(Twoje zadanie)
Przekształć w tabelę Markdown odcinek od początku wierszy aż do wiersza zawierającego „1024x768 pixels. [193, 328]” włącznie, z kolumnami „Numer” i „Treść wiersza”. Puste wiersze pomiń.

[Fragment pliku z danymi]
▼▼▼

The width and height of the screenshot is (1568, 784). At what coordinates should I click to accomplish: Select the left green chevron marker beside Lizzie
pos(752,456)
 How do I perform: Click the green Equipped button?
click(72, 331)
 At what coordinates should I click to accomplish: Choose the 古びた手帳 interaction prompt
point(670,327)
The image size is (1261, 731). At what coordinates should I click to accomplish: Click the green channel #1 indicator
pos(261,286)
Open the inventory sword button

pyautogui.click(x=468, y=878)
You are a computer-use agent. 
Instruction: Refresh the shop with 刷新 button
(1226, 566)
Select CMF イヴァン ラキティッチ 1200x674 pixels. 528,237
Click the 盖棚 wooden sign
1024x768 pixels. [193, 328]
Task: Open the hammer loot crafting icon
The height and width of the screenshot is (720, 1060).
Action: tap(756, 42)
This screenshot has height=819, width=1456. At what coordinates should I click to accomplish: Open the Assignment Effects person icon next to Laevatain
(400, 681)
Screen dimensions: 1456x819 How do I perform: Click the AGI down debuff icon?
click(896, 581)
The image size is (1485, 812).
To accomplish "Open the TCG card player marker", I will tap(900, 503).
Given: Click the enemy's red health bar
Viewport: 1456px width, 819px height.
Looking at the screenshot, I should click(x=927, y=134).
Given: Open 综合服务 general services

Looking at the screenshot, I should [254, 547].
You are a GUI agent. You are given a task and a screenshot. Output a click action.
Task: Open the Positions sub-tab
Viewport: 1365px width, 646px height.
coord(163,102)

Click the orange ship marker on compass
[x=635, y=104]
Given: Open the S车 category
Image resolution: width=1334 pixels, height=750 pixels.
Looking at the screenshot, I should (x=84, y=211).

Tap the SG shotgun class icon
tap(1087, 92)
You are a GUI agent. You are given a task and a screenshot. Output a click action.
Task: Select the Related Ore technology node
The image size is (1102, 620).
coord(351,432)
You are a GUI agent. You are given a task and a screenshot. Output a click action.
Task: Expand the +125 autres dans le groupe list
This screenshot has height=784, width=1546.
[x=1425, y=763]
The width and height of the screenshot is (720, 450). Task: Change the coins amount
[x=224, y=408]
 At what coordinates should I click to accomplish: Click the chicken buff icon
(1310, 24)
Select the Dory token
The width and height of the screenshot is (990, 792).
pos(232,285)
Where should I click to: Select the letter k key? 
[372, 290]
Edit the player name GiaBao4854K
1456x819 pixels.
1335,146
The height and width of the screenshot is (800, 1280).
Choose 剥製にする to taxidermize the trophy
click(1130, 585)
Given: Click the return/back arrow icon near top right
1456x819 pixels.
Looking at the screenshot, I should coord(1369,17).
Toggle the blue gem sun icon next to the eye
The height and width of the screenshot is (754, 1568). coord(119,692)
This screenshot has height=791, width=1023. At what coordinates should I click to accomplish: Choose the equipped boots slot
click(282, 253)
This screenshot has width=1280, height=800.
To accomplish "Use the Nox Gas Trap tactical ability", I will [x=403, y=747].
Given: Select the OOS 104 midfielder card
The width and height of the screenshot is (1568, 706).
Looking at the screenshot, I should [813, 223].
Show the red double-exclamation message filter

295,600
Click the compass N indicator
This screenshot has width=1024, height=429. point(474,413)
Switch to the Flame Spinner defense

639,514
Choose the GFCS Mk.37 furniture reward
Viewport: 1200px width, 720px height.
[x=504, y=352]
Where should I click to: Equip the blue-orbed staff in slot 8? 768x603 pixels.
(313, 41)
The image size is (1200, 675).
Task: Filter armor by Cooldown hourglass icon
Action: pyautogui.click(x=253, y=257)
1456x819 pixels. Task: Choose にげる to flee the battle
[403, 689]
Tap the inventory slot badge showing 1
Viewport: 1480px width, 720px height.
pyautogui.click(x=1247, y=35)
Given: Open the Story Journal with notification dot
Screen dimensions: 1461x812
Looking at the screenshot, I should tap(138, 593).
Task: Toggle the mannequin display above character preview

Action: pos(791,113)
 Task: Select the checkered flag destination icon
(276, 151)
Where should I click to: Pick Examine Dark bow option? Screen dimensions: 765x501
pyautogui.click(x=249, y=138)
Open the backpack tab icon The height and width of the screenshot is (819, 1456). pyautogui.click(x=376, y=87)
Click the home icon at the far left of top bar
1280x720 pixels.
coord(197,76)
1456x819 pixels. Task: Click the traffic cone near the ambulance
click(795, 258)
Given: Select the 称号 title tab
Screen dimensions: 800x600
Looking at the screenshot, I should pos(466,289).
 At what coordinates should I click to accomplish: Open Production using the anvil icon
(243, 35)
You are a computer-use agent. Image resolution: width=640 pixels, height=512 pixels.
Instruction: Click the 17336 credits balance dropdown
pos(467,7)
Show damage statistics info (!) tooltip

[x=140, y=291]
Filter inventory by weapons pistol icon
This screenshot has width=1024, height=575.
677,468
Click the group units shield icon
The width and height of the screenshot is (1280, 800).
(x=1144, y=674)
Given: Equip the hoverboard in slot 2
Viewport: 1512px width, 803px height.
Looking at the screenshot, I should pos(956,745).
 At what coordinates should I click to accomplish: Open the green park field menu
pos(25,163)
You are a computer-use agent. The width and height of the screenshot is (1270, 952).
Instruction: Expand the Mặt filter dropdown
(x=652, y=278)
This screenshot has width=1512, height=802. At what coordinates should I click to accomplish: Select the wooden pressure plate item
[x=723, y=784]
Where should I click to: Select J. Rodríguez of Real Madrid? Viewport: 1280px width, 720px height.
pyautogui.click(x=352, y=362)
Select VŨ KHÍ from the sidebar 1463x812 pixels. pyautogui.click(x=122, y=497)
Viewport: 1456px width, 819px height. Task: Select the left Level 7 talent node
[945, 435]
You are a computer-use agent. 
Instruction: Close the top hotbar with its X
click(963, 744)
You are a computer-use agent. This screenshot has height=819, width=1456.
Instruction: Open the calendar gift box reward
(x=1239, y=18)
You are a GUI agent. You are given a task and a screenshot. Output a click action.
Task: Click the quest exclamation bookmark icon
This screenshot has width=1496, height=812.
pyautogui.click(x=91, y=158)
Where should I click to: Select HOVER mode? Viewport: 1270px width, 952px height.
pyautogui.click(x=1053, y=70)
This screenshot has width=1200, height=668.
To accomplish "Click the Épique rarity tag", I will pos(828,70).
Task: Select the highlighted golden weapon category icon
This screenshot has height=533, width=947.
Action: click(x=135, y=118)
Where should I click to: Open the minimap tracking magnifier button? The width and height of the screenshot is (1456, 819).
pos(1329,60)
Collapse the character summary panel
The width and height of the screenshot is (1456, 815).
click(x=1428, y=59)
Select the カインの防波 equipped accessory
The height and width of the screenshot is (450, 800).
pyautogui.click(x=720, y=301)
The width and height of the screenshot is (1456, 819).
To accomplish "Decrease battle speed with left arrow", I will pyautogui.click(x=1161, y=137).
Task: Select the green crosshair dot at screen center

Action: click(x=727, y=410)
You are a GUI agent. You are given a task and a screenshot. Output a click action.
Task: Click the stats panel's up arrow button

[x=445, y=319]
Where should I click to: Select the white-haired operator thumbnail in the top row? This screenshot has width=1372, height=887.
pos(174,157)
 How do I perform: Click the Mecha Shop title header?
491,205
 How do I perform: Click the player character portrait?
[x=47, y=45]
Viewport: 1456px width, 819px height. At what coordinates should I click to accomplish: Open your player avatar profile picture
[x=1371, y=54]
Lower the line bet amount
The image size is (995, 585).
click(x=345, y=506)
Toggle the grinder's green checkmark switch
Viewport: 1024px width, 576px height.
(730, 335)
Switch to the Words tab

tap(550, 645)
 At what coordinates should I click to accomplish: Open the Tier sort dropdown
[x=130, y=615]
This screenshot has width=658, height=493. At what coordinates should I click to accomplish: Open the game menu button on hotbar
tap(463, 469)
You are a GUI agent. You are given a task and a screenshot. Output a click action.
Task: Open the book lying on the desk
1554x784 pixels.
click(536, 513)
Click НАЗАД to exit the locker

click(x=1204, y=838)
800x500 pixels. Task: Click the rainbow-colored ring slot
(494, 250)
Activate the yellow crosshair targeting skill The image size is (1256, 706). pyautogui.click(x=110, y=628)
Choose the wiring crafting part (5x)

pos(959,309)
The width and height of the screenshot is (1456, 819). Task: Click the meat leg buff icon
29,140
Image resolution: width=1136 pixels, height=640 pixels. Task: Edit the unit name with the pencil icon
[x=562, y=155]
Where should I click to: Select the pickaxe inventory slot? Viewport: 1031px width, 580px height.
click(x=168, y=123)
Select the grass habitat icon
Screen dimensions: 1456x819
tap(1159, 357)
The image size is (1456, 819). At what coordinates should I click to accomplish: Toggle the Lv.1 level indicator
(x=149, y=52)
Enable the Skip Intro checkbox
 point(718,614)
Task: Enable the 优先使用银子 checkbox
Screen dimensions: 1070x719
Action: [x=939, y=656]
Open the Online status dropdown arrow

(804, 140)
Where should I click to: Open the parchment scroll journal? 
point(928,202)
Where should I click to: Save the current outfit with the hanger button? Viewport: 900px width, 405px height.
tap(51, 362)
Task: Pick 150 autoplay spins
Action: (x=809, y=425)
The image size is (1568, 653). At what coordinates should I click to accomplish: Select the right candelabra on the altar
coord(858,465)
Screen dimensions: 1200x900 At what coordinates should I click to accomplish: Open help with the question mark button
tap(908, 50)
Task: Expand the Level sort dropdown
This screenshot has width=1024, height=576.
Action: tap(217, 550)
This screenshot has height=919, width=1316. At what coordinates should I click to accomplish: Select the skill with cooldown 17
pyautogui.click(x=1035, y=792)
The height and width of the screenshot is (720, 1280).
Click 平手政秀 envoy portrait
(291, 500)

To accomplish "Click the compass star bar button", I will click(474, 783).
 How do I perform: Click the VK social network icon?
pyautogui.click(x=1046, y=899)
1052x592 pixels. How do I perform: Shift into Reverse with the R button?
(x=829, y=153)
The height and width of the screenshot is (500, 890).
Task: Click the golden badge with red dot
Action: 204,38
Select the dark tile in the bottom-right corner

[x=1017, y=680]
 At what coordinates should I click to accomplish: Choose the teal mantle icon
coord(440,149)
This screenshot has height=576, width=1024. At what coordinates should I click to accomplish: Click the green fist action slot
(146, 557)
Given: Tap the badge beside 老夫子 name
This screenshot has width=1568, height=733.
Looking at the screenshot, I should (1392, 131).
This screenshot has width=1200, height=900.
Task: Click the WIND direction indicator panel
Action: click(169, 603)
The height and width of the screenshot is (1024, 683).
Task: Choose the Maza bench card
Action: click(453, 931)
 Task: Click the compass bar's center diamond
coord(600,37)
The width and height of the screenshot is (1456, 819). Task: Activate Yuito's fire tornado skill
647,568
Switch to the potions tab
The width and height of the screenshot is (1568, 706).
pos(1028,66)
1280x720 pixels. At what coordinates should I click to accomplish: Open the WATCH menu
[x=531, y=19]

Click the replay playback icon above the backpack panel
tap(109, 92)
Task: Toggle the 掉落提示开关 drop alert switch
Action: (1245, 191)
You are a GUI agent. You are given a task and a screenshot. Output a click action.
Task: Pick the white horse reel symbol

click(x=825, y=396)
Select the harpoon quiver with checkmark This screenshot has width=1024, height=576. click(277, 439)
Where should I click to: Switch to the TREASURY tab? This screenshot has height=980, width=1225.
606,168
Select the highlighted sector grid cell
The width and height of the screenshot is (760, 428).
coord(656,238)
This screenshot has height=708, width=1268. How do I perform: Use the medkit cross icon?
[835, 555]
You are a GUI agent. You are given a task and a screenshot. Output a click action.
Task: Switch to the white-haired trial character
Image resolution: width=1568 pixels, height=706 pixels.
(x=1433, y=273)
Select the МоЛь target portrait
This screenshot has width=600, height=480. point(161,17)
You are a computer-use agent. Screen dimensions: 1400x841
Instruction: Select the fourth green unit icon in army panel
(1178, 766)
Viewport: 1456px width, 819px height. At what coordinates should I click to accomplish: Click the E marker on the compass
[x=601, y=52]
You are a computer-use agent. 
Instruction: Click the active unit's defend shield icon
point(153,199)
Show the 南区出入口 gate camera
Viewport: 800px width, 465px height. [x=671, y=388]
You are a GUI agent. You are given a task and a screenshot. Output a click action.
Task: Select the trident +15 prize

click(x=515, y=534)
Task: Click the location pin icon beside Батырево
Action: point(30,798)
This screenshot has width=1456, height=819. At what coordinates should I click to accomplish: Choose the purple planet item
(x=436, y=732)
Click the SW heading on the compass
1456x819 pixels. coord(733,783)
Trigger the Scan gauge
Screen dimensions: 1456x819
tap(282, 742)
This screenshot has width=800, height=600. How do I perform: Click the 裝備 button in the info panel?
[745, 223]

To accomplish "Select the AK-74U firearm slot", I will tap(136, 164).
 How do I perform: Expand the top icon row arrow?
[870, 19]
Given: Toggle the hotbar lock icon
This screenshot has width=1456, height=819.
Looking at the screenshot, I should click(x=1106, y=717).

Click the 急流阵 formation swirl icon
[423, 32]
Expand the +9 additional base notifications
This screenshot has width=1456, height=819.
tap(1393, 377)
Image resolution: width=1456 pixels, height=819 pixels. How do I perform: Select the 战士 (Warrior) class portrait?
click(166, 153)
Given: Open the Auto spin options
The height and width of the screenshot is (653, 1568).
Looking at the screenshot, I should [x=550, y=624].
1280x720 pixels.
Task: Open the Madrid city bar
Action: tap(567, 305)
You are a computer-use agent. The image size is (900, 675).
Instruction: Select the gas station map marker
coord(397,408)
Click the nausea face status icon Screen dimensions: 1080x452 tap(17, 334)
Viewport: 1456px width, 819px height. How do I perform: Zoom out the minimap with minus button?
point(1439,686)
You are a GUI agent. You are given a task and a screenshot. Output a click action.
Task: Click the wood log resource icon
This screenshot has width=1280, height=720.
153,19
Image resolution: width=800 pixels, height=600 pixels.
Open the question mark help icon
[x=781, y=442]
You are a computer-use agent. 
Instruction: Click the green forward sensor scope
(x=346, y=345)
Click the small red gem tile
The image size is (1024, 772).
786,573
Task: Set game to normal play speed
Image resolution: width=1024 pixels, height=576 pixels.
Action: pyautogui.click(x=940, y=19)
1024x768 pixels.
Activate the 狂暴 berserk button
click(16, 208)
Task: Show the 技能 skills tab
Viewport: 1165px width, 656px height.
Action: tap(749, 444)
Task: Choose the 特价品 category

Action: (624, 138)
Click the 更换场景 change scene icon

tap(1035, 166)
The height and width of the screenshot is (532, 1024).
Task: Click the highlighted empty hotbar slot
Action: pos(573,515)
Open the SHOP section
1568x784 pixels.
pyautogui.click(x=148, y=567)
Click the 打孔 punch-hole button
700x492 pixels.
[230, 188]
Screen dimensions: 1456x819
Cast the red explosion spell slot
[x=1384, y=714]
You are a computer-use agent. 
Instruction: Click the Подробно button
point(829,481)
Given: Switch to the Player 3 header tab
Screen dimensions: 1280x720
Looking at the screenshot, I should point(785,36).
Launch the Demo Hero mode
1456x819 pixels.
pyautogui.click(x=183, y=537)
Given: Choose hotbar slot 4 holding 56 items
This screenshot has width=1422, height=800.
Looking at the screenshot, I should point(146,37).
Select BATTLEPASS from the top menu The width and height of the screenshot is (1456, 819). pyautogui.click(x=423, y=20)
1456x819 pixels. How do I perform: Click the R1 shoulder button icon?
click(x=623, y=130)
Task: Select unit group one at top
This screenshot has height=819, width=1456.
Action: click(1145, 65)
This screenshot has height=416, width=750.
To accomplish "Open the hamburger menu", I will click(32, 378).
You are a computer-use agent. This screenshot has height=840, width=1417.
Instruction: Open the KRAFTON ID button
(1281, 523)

▲▲▲

(Rozwiązanie poniżej)
| Numer | Treść wiersza |
|---|---|
| 1 | The width and height of the screenshot is (1568, 784). At what coordinates should I click to accomplish: Select the left green chevron marker beside Lizzie |
| 2 | pos(752,456) |
| 3 |  How do I perform: Click the green Equipped button? |
| 4 | click(72, 331) |
| 5 |  At what coordinates should I click to accomplish: Choose the 古びた手帳 interaction prompt |
| 6 | point(670,327) |
| 7 | The image size is (1261, 731). At what coordinates should I click to accomplish: Click the green channel #1 indicator |
| 8 | pos(261,286) |
| 9 | Open the inventory sword button |
| 10 | pyautogui.click(x=468, y=878) |
| 11 | You are a computer-use agent.  |
| 12 | Instruction: Refresh the shop with 刷新 button |
| 13 | (1226, 566) |
| 14 | Select CMF イヴァン ラキティッチ 1200x674 pixels. 528,237 |
| 15 | Click the 盖棚 wooden sign |
| 16 | 1024x768 pixels. [193, 328] |